This system is described in:
N. Cudlenco, M. Masala, M. Leordeanu. [Tiny Paper] GEST-Engine: Controllable Multi-Actor Video Synthesis with Perfect Spatiotemporal Annotations. ICLR 2026, the 2nd Workshop on World Models: Understanding, Modelling and Scaling. OpenReview
The underlying GEST formalism — Graphs of Events in Space and Time — was introduced in:
M. Masala, N. Cudlenco, T. Rebedea, M. Leordeanu. Explaining Vision and Language Through Graphs of Events in Space and Time. ICCV 2023 Workshops (CLVL), pp. 2826–2831. openaccess.thecvf.com · arXiv:2309.08612
The sample corpus of 398 procedurally generated multi-actor stories (with engine-rendered videos, dense annotations, and VEO 3.1 / WAN 2.2 neural baselines) is publicly available on HuggingFace: nnc-001/gtasa-01.
| Tag | Date | Reference |
|---|---|---|
v1.0-iclr2026 |
March 2026 | ICLR 2026 Workshop Tiny Paper — state used to generate the GTASA-01 sample corpus |
Future checkpoints will be listed here as the system evolves.
- Windows 10 / 11. MTA San Andreas is Windows-native. The native screenshot module relies on the Windows Desktop Duplication API (DXGI), so the client must run on Windows.
- Grand Theft Auto: San Andreas PC v1.0. A licensed copy is required. Only the original PC v1.0 release is compatible with MTA — the v1.01 / v2.0 patches, the Steam re-release, the Mobile edition and the Definitive Edition are not supported.
- Multi Theft Auto: San Andreas 1.6. Download from multitheftauto.com. Both the MTA server (
MTA Server.exe) and the MTA client (Multi Theft Auto.exe) are required — the client must connect tolocalhostto trigger simulation on the server.
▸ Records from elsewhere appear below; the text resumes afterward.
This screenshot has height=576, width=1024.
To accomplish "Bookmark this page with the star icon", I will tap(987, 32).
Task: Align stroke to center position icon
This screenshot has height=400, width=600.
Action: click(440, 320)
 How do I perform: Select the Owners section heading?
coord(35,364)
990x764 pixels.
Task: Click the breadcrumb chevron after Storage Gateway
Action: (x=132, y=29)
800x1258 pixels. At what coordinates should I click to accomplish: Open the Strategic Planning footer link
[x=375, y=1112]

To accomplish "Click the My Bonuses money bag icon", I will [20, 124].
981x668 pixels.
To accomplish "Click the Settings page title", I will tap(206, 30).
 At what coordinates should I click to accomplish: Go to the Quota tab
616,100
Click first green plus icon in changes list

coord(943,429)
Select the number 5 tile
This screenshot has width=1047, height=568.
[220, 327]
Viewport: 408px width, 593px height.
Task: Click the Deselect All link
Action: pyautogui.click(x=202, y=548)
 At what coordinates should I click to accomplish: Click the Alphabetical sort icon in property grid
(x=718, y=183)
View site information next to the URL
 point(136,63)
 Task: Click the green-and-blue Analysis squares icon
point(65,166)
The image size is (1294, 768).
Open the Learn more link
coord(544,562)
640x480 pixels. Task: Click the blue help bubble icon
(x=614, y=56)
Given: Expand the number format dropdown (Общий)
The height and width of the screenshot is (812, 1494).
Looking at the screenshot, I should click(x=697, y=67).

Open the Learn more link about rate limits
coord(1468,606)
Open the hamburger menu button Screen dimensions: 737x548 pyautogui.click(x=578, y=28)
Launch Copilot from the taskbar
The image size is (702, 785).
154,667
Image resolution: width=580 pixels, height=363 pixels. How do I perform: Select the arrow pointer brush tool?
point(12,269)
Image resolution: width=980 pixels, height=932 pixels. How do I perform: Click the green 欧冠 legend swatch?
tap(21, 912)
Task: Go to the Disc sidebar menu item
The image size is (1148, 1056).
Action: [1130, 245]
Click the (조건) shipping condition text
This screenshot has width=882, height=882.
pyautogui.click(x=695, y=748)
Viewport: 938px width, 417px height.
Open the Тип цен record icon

Install a legitimate copy of GTA San Andreas PC v1.0. MTA will not run against later patched releases or the Steam / Definitive / Mobile editions.
Download and run the MTA:SA 1.6 installer from multitheftauto.com, pointing it at your GTA San Andreas installation directory. The installer creates two components you will use:
- The MTA client:
<MTA install>/Multi Theft Auto.exe - The MTA server:
<MTA install>/server/MTA Server.exe
The resource must be checked out under <MTA server>/mods/deathmatch/resources/sv2l/:
cd "<MTA server>\mods\deathmatch\resources"
git clone https://github.com/ncudlenco/mta-sim.git sv2lThe folder name must be
sv2l— scripts and configuration reference this exact name, even though the GitHub repository is namedmta-sim.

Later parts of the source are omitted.